The American Board of Internal Medicine (ABIM) Foundation and the Institute for Medicine (IOM) assembled a working group to define guidelines to reverse this trend. The findings and recommendations of this group are reported in (JAMA, 2006). The authors allege that, “the current influence of market incentives in the United States is posing extraordinary challenges to the principles of medical professionalism.” (JAMA, pg. 429) The nature of the conflict is inherent in the commitment owed to the stakeholders. The pharmaceutical companies have an ultimate responsibility to their shareholders to promote their products and increase their investment. The stakeholders of the physician are the patients, to whom altruism and unbiased medical decision making are owed, and to the profession of medicine which depends on the integrity of medical science. The conundrum for the physician is that ultimately he/she has to earn a living. Thus, no matter how altruistic the physician may wish to be, financial incentives do inject themselves into professional commitments.

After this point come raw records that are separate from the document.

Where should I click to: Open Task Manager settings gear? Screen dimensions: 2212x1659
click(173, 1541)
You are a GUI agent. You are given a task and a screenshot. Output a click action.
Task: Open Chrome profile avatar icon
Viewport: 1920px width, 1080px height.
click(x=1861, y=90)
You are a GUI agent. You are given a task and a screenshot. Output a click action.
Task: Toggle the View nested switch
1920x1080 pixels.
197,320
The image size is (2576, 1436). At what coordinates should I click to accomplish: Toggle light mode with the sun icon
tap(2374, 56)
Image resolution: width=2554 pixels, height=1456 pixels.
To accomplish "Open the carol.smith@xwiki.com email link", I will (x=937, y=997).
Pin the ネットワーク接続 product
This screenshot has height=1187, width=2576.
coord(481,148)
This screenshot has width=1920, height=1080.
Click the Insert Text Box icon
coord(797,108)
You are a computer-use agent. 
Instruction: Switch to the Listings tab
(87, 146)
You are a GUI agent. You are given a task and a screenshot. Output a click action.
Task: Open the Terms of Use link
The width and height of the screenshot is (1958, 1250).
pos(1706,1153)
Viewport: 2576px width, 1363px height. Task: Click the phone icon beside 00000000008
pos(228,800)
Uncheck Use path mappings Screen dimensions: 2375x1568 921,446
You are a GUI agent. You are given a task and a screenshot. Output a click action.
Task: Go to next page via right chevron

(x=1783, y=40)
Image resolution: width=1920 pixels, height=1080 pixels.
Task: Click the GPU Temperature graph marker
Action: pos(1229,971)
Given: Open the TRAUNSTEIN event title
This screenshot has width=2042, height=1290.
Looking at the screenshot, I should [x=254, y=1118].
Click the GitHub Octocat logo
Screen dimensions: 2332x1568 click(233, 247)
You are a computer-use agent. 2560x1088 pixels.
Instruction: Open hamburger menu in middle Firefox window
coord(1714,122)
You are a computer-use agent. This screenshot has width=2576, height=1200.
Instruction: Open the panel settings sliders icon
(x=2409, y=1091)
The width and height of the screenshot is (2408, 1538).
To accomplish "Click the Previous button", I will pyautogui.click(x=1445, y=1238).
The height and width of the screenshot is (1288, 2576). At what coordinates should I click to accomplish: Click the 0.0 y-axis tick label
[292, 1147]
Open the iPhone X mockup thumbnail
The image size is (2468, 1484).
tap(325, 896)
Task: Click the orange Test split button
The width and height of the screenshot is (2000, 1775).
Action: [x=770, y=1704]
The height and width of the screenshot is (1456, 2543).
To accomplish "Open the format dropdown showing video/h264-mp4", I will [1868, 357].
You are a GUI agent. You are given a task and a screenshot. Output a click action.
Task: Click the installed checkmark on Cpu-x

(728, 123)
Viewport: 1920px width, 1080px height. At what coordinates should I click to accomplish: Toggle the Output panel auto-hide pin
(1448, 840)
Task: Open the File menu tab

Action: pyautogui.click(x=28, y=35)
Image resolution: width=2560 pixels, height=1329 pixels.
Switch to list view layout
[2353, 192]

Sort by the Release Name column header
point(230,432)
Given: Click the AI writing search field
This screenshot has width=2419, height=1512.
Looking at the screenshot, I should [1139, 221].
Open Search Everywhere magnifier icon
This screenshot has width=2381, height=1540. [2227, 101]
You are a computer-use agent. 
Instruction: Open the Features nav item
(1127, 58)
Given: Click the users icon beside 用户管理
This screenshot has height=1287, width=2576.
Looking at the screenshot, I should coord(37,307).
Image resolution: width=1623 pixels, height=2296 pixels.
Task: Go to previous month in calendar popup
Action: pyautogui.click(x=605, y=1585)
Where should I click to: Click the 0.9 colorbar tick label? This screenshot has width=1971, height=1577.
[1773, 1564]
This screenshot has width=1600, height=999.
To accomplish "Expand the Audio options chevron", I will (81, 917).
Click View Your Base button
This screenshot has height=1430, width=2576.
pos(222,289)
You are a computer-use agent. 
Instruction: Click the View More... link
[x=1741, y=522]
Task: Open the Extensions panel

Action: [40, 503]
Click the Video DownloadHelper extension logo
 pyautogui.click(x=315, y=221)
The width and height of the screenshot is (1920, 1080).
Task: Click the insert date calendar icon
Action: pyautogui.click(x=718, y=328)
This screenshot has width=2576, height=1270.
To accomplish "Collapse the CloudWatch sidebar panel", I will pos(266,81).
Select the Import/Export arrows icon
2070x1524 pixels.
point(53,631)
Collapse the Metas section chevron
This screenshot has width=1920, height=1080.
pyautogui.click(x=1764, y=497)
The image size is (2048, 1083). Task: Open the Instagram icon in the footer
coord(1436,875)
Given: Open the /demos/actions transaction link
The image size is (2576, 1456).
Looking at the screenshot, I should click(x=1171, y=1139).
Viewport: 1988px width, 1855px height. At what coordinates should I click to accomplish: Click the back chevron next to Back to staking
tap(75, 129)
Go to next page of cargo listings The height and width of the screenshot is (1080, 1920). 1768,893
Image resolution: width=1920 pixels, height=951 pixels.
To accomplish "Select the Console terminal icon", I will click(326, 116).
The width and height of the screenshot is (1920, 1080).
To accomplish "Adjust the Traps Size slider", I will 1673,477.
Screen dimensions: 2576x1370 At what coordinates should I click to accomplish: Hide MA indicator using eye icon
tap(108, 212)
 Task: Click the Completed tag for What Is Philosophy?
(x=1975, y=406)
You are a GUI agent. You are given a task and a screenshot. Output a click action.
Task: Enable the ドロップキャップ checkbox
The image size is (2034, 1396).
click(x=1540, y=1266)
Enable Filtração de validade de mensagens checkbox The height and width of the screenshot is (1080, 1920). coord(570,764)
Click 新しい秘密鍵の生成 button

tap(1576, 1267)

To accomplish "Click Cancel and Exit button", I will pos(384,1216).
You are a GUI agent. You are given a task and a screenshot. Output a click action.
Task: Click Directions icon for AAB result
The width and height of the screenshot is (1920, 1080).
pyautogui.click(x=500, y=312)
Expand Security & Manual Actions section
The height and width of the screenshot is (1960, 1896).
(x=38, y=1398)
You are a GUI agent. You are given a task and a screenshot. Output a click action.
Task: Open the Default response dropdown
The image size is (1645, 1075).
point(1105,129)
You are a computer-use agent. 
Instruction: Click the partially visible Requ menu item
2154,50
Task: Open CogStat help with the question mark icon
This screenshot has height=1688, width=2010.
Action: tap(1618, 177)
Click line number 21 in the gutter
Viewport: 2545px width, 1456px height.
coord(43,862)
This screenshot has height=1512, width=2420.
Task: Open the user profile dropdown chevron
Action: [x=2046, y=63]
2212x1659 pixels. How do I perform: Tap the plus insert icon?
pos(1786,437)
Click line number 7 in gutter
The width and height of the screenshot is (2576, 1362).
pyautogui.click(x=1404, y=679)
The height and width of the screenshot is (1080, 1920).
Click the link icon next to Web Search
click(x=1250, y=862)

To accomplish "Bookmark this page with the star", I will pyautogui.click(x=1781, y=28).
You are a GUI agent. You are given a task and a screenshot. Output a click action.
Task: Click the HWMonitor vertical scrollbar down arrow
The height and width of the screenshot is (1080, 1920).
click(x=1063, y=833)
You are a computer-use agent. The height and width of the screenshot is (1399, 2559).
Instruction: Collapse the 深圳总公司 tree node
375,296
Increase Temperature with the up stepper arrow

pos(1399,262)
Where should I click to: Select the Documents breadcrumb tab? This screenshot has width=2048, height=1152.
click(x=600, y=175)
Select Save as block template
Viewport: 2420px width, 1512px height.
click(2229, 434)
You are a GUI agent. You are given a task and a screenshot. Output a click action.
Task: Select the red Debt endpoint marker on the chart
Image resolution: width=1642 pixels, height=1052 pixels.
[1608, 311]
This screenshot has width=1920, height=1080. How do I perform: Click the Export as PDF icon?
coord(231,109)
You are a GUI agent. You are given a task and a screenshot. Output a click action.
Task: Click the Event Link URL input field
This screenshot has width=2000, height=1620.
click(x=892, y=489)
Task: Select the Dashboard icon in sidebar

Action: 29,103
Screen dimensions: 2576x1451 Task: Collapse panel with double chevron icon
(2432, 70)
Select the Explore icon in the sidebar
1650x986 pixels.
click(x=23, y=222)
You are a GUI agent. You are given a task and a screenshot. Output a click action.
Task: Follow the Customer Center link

The ABIM and IOM group chose to focus on academic medical centers since the major responsibility for training medical students and house staff resides there. The policy proposal presents stringent regulation of pharmaceutical company practices and interactions with individual physicians as well as academic institutions. The policy (JAMA, 2006) recommends:
  • Prohibiting all gifts (zero dollar limit), free meals, payment for time for travel or time at meetings, and payment for participation in online CME.
  • Pharmaceutical samples should also be prohibited and replaced by a system of vouchers for low-income patients.
  • Manufacturers should not be permitted to provide support directly or indirectly through a subsidiary agency to any ACCME-accredited program but could contribute to a central repository.
  • Funds for travel should be provided in the form of grants to the central office to be disbursed to faculty and training program directors.
  • To maintain and promote scientific integrity, faculty should not serve as members of speakers bureaus for pharmaceutical or medical device manufacturer. It is important that faculty opinion be data-driven and not merely for hire.
  • Prohibit publishing articles and editorials that are ghostwritten by industry employees under the faculty physician’s name.
  • Closely monitor, with close scrutiny, greater transparency and more open communication, all consulting and research contracts. (JAMA 431-432).

At this time, the stringent guidelines proposed are not mandatory for academic medical centers. However several major academic medical centers including Stanford and Yale Universities among others) have adopted portions of these recommendations. The hope is that the medical schools and affiliated hospitals will provide leadership for medicine in the United States. “Objectivity and scientific integrity should be central tenets of physician training.” (JAMA p. 429)

Reform should come from within the profession. If it is not forthcoming, then physicians will have shirked their professional responsibility to both their profession and their patients.